Party atmosphere sets a Go-Go’s pace for ‘Head Over Heels’

Equal parts Elizabethan comedy and psychedelic rock concert, show works in spite of rough patches

The Oregon Shakespeare Festival’s “Head Over Heels” is a nonstop party. Come as you are, bring in a drink from the concession stand in the courtyard, settle into your seat and share in the fun.
“Head Over Heels,” by Tony Award-winning playwright Jeff Whitty, had its world premiere Saturday night in OSF’s outdoor Allen Elizabethan Theatre. Whitty fashioned an adaptation of Philip Sidney’s classic Elizabethan pastoral poem, “Arcadia,” and then punctuated it with the ’80s music of the Go-Go’s. The result is equal parts Elizabethan comedy and psychedelic rock concert.
Whitty and director Ed Sylvanus Iskander start the party when you trade your ticket for a chocolate bar at the entrance gate to the Elizabethan’s courtyard. The pre-play traditional trumpet fanfare is performed live. The required cellphone admonition is some witty patter sung by John Tufts, in character as the fool, Philanax. Tufts then proceeds to generously introduce the cast members and their characters.

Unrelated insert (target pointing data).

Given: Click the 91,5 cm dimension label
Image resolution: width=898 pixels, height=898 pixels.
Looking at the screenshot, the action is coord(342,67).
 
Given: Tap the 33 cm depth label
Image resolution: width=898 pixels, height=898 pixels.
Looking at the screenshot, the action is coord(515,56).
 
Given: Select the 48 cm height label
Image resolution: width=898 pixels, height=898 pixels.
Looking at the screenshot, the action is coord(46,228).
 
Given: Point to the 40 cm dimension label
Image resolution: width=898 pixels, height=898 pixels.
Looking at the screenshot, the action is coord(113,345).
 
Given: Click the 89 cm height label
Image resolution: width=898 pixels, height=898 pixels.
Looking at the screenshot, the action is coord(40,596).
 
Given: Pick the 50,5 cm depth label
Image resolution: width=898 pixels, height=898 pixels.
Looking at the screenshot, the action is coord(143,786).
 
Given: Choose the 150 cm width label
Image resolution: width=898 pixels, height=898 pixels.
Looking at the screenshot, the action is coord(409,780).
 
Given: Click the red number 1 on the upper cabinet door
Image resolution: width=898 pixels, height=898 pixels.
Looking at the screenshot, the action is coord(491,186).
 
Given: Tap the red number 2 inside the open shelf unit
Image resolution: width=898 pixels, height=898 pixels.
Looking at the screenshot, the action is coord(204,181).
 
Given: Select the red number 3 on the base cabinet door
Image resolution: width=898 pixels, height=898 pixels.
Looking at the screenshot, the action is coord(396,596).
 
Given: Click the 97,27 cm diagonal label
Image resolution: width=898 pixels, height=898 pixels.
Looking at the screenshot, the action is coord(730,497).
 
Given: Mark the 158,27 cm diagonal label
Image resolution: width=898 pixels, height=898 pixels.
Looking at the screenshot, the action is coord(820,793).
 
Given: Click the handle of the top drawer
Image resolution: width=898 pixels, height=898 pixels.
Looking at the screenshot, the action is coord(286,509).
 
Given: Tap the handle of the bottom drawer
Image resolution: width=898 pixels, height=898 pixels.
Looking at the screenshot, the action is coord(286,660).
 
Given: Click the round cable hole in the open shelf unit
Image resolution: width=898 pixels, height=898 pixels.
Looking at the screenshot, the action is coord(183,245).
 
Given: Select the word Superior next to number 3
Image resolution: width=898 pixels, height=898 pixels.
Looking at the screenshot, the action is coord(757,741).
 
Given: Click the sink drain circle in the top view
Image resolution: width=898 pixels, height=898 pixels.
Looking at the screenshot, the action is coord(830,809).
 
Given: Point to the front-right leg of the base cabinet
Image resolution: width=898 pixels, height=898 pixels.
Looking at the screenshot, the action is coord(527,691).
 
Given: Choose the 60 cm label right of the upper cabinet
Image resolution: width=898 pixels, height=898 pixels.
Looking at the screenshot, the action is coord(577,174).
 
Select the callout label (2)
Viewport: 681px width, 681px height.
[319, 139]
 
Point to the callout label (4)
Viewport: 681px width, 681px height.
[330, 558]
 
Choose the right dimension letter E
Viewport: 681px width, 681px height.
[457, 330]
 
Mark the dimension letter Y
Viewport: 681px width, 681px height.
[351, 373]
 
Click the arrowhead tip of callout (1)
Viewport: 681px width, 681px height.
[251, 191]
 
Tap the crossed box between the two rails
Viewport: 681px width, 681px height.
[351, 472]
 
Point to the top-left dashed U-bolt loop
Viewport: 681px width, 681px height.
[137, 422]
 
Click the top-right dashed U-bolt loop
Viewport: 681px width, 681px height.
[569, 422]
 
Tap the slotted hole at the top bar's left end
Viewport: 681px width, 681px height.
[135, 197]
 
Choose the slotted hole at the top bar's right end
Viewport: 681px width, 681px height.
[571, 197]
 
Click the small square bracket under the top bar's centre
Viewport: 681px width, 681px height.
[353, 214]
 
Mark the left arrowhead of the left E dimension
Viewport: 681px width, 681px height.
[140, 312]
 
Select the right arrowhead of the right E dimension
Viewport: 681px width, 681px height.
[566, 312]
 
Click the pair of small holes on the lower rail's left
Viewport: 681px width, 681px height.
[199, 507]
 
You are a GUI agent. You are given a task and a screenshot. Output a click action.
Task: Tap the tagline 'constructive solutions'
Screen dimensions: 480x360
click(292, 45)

And then the story begins.
Basilius, the Duke of Arcadia (Michael Sharon), seeks to foil the uncomfortable predictions of an Oracle by taking his family and entourage on a road trip.

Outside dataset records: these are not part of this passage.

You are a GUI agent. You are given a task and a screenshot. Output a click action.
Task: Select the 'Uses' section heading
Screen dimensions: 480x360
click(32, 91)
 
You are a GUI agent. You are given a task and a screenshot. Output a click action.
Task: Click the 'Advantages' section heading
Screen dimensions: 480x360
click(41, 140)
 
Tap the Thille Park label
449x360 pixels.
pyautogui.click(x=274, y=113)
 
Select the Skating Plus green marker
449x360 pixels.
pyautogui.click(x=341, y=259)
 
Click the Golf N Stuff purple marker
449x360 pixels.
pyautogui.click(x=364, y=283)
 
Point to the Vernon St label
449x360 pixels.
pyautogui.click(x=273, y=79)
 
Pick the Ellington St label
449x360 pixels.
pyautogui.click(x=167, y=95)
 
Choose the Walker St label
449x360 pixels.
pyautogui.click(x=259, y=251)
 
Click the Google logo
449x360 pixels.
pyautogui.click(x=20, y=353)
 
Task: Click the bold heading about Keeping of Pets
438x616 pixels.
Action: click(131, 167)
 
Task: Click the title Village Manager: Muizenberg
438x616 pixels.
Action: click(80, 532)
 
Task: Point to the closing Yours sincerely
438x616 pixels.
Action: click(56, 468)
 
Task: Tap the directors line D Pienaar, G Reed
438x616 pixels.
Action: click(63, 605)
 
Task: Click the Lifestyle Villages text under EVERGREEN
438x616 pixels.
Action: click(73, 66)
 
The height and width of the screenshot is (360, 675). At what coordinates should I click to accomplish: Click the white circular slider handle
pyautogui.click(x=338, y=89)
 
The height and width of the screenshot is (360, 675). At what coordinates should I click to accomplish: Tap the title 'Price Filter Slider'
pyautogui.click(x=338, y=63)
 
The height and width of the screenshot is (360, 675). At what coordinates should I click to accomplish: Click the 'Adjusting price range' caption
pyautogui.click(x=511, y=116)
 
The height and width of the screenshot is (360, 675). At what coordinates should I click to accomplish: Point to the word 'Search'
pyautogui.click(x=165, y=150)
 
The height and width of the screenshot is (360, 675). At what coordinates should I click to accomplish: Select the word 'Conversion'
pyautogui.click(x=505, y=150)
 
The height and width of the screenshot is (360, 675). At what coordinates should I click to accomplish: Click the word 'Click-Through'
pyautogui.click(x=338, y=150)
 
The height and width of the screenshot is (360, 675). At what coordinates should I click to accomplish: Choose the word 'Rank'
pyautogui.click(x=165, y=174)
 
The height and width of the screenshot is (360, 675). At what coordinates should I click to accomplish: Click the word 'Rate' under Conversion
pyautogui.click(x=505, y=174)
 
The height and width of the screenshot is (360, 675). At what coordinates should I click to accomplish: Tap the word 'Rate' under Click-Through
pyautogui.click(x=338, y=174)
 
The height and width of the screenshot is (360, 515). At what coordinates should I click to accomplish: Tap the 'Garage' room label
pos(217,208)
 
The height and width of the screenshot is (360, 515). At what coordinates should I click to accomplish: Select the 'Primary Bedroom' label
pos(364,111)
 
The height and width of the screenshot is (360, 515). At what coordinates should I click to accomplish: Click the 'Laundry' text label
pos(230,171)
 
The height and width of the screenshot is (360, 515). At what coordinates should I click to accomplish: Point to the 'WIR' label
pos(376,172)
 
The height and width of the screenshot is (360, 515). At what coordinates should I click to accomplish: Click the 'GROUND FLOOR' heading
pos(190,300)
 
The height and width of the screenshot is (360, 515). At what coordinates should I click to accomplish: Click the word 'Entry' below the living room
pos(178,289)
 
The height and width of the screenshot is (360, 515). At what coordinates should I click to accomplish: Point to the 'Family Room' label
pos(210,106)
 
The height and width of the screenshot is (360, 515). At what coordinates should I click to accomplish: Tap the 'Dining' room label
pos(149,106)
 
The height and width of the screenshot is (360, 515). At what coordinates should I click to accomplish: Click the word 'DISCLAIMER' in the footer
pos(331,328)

The group includes Basilius’ disaffected wife, Gynecia (Miriam A. Laube), his elder daughter, Pamela, a famed beauty known for rejecting her suitors, and his younger daughter, Philoclea, who is deemed plain and unmarriageable.

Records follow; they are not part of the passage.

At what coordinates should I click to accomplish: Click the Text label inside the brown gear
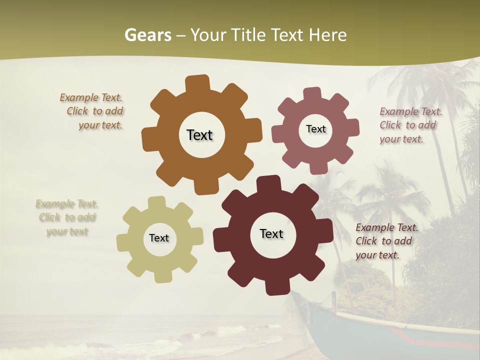tap(200, 135)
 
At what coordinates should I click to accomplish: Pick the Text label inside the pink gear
tap(316, 129)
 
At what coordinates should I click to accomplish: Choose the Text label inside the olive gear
tap(159, 238)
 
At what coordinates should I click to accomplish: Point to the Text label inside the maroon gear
tap(272, 234)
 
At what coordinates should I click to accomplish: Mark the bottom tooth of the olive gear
tap(162, 276)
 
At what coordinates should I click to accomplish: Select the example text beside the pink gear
tap(410, 125)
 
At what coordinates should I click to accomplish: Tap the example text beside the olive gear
tap(67, 218)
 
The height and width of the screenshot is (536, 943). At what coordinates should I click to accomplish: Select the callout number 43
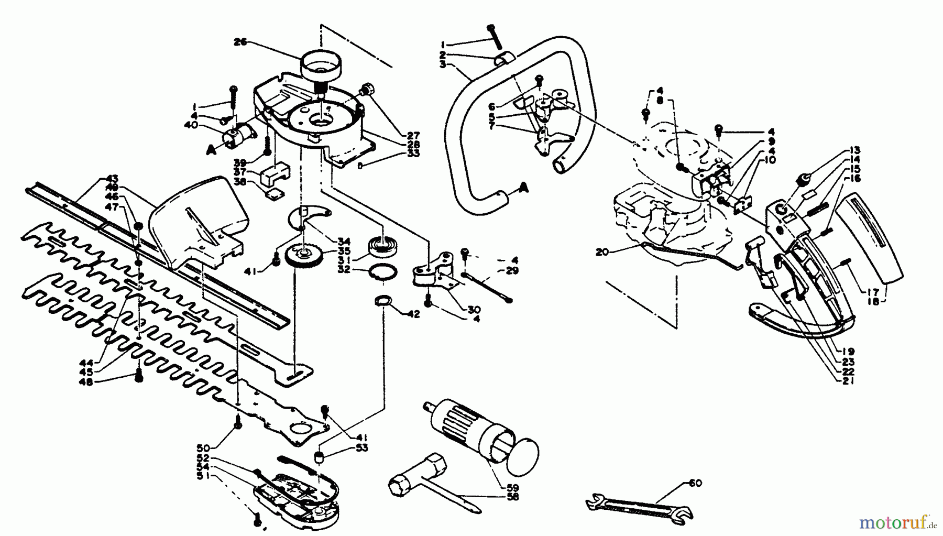coord(112,178)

Whitty’s joke here is that the spoiled and petulant Pamela is played by a pretty but decidedly “zaftig” actress, Bonnie Milligan. Philoclea is played by an equally pretty but slender Tala Ashe.
Off they go, into the woods, where they are rescued from ferocious beasts by an Amazon warrior. It is the shepherd Musidorus, Philoclea’s true love, decked out in drag.
Each family member sees in the Amazon the solution to his or her problem. Basilius tries to seduce her. So does Pamela, who is only now discerning why her male suitors all seem uninteresting. Gynecia discovers that the Amazon is really a strapping young man. Philoclea, of course, recognizes Musidorus under the disguise.
And that’s just the first act.
This is a cast that can really belt out the onstage band’s ’80s power rock rhythms while the large ensemble effortlessly romps through Sonya Tayeh’s delightfully complex choreography.
Christopher Acebo’s minimalist set positively throbs thanks to lighting by Jane Cox and video projections by Mark Holthusen. The Elizabethan costumes and elaborate wigs come in psychedelic colors, courtesy of costume designer Loren Shaw.
The Go-Go’s were the first female rock band to write their own music and lyrics, perform live on stage and make it to No. 1 on the “Billboard” charts. Whitty uses music from the group’s four albums as well as solo songs written and recorded by band members Jane Wiedlin and Belinda Carlisle.
The band gave Whitty and orchestrator/arranger Carmen Dean carte blanche to change lyrics and arrangements to fit the play. The result is that when the Go-Go’s music is taken out of a hard-driving concert setting, the complexity of the melodies and the poignancy of the lyrics have a chance to shine.
Cheers went up from the audience as Go-Go’s favorites made their appearance: “Get Up and Go,” “My Life is Beautiful,” “Good Girl,” “This Old Feeling,” “The Unforgiven,” “We Got the Beat” and, especially, “Mad About You” and “Head Over Heels.” It was audience participation of the best kind.
There are some rough patches. “Head Over Heels” is still a work-in-progress. The second act begins to drag as plot device is loaded onto plot device, seemingly into infinity. The “deus ex machina” is bewildering, if funny. And the coda goes on too long. But this is the purpose of world premieres, to see where any revisions or pruning might be needed.
But it’s all joyful, contagious and outrageously funny. Whitty and Iskander said in prefatory notes and pre-production videos that they want the audience to feel like they are entering a party when they walk into the theater.
It may not feel like a party when you enter but you will know you’ve been to one outrageously good party when you leave.